'Brown' colors the Triple Crown picture
LOUISVILLE, Ky. - The show will move to Maryland in two weeks and it will be different. No longer is there any uncertainty about who is the best 3-year-old horse.
No longer are there any questions about Big Brown's possible Triple Crown credentials. He took care of that Saturday with his 4 3/4-length victory in the Kentucky Derby. In a 20-horse field with a handful of contenders, Big Brown blew them all away.
"The winner is a monster," said David Carroll, who trains Denis of Cork, the 27-1 shot who finished third behind Big Brown and ill-fated Eight Belles, who ran the race of her life and then fractured two ankles and had to be euthanized.
Now the question is not whether Big Brown can win the Preakness May 17, since no other Derby horse is entered, but by how much?
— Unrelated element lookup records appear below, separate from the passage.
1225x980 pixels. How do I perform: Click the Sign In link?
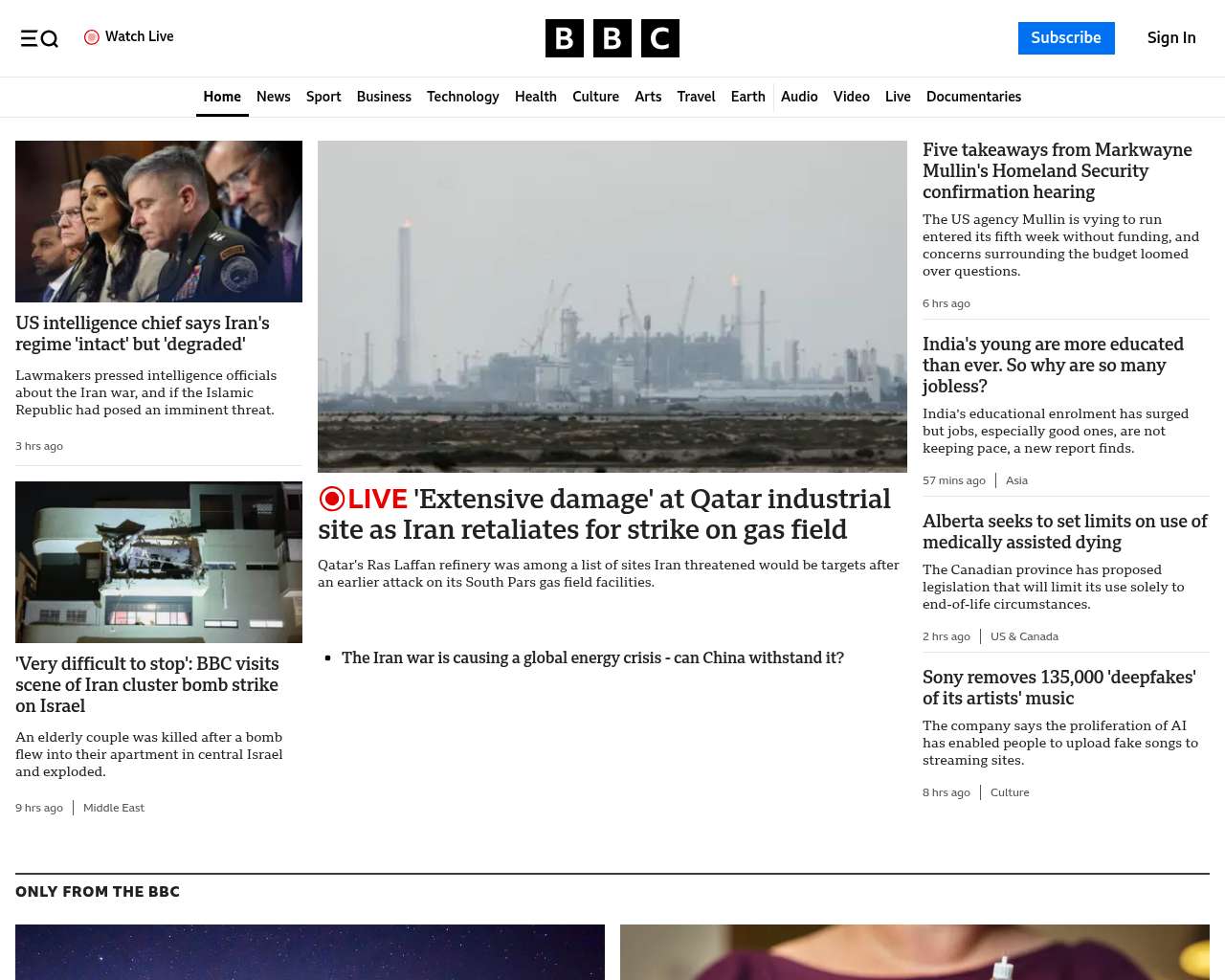point(1170,38)
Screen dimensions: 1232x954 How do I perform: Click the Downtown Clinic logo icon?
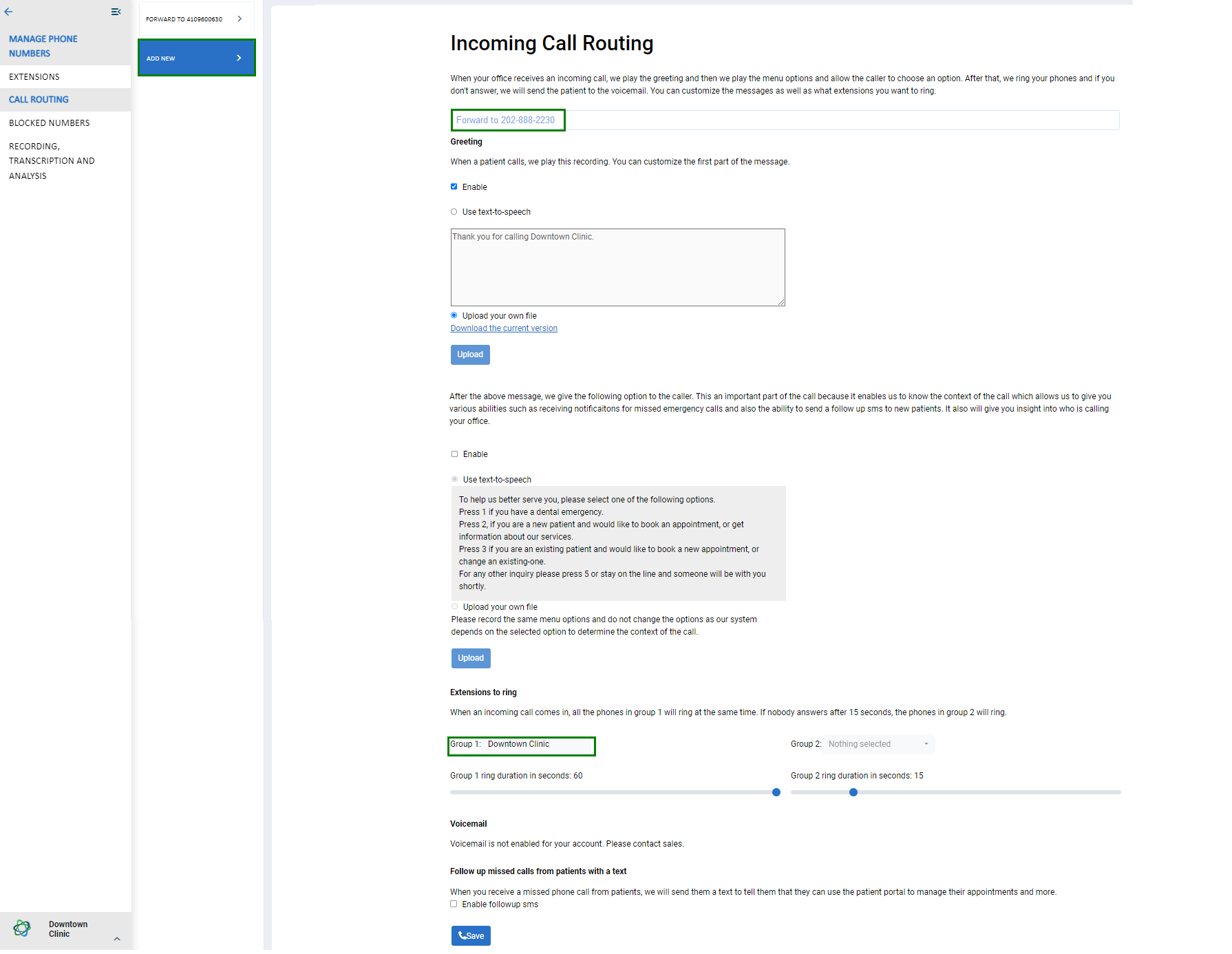(22, 928)
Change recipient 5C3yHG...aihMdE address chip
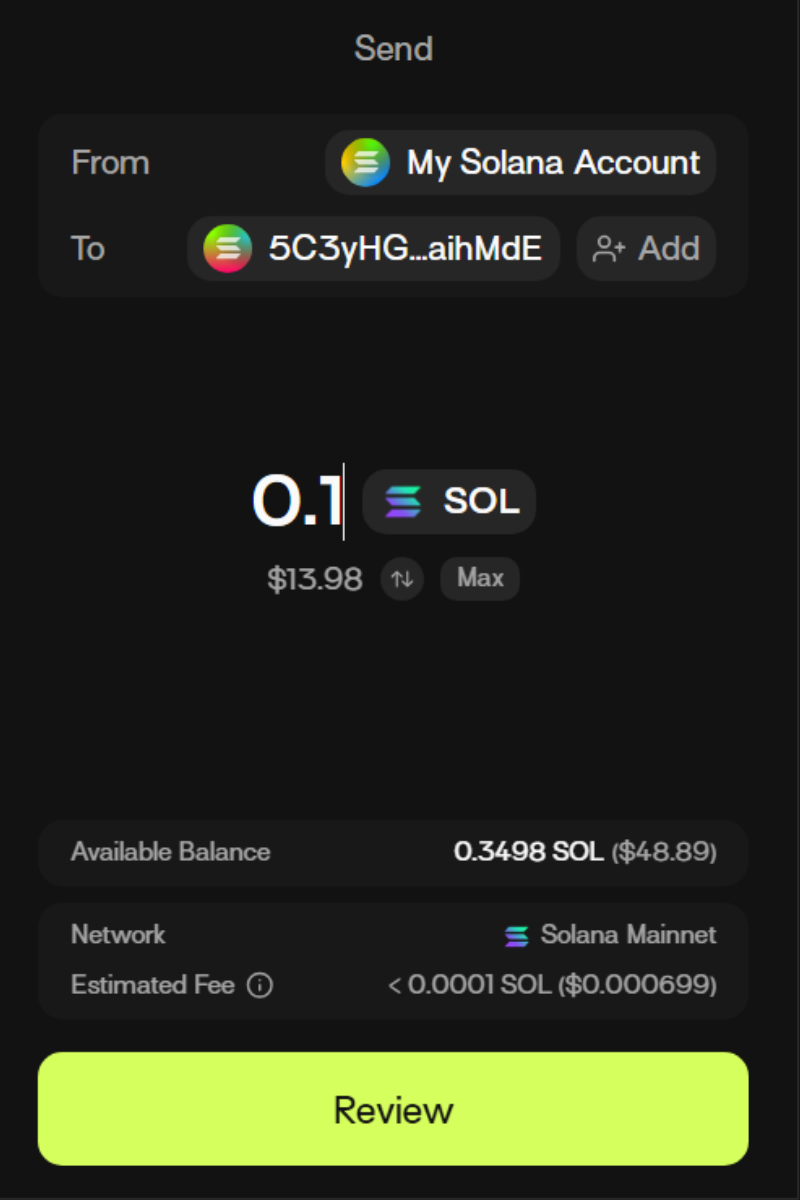The height and width of the screenshot is (1200, 800). click(x=374, y=249)
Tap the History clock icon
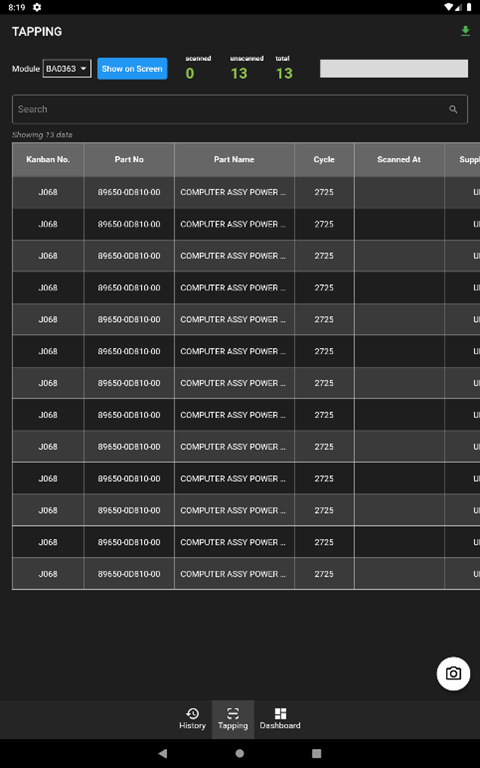Image resolution: width=480 pixels, height=768 pixels. [192, 713]
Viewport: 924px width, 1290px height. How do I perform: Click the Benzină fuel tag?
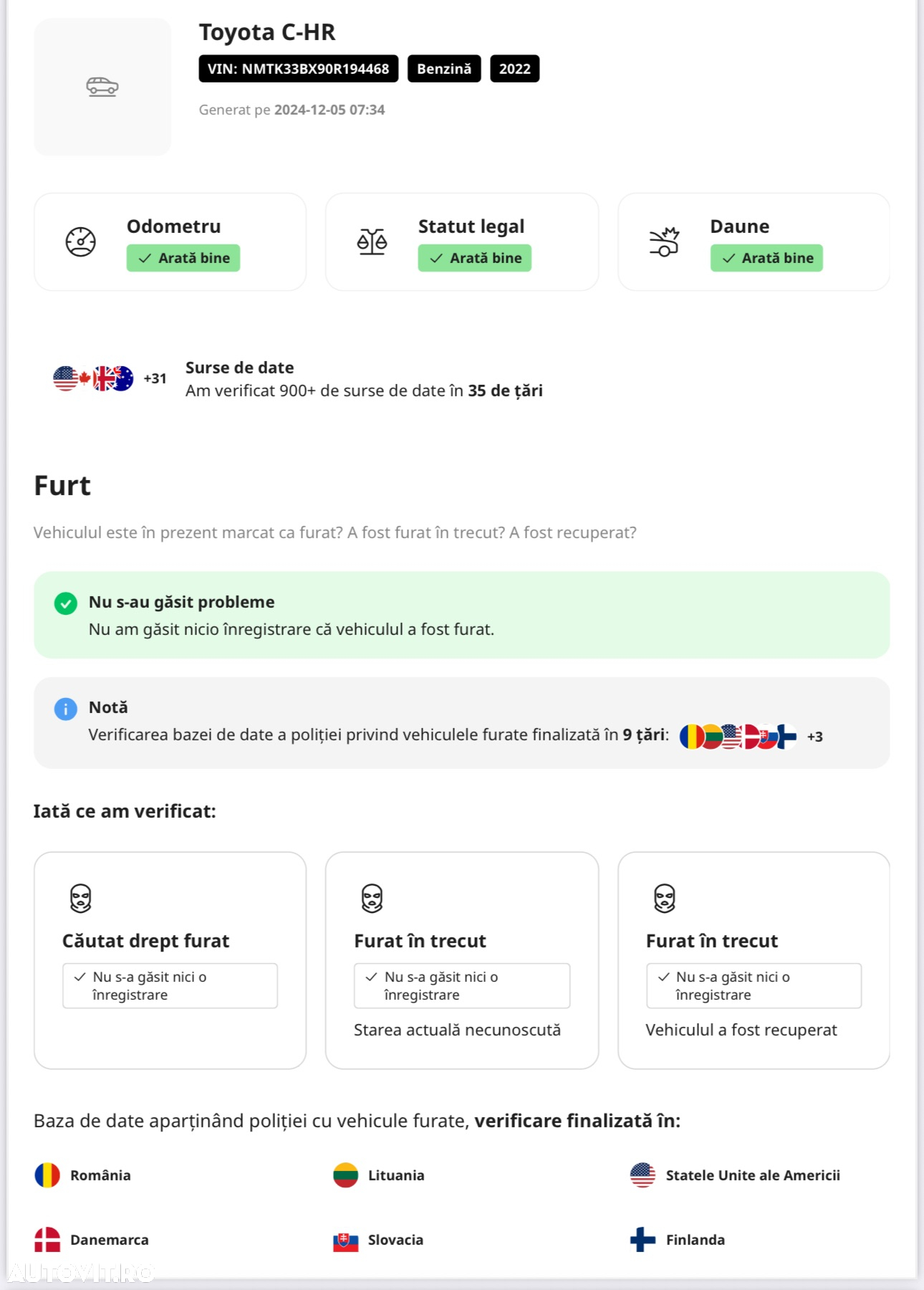pyautogui.click(x=444, y=69)
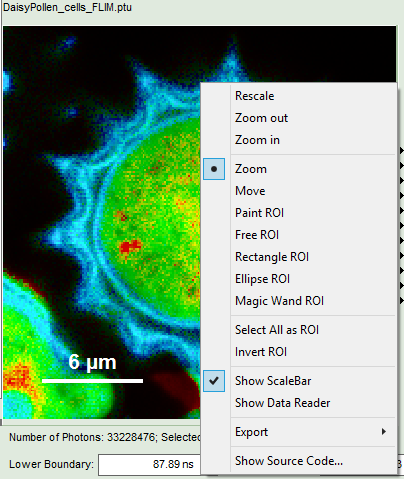This screenshot has width=404, height=479.
Task: Untick the Show ScaleBar checkmark
Action: 214,381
And a triumph in the Preakness will bring Big Brown to New York and the Belmont Stakes on the first Saturday in June and produce another question - can he win the Triple Crown, something that hasn't been done in 30 years?
Two years ago, it looked like Barbaro had the right stuff after roaring to a 6 1/2-length victory over Bluegrass Cat in the Derby and immediately was tagged with the "superstar" label.
The story took a cruel twist at the Preakness when he broke down with injuries so serious he had to be euthanized many months later.
Thoroughbred racing has had only 11 Triple Crown winners and none since Affirmed in 1978. The 30-year gap between winners is the longest in history.
The Derby win is in the books, but it takes more than that to win the Triple Crown - it takes a presence, an aura in which the legendary horses sense they are better than their peers.
Big Brown had shown some of that before the Derby. The Kentucky-bred son of Boundary out of Mien had won his three previous races by 29 lengths.
But those were his only races, and Derby winners are supposed to have more experience. Until Saturday, no Derby winner since 1915 had been so lightly raced. Add in the fact that the No. 20 outside post had produced only one Derby winner - in 1929 - and the skeptics dismissed Big Brown.
Big Brown's trainer Rick Dutrow had so much confidence in his horse that it bordered on cockiness during Derby Week.
"I've got the best horse," said Dutrow. "I haven't seen a horse that can beat him."
Saturday no one could. "I had a great trip, but I just wasn't fast enough" said Robby Albarado, who rode Z Fortune to 10th in the Derby. "Big Brown was just amazing. What more can I say?"
Yesterday, Dutrow said his plan was to spend this week in Kentucky and attempt to get Big Brown ready for the Preakness.
Big Brown will be the overwhelming favorite. And there is no question the horse is much the best. It is his to lose now.
Jockey Kent Desormeaux, who won his third Kentucky Derby Saturday, has called Big Brown the fastest horse he has ridden.
"He's got the talent, he's got the brain," said Desormeaux. "He's got the ability to have multiple gears. This is what [only] Derby winners can do. They can move into a position and then cruise and then take you to another position and then cruise again; that's what he does."
That's what Big Brown did Saturday, and as the countdown to the Preakness begins, Big Brown not only will be attempting to win a horse race, he'll be chasing history as well.